(Collected data entries)
--------------------

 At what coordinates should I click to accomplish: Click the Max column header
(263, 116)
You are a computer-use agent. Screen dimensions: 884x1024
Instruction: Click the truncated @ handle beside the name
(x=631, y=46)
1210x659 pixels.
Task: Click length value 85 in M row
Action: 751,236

--------------------

_What you are asked to do_: The goal is a faithful transcription of every entry above.

_Written answer_:
 At what coordinates should I click to accomplish: Click the Max column header
(263, 116)
You are a computer-use agent. Screen dimensions: 884x1024
Instruction: Click the truncated @ handle beside the name
(x=631, y=46)
1210x659 pixels.
Task: Click length value 85 in M row
Action: 751,236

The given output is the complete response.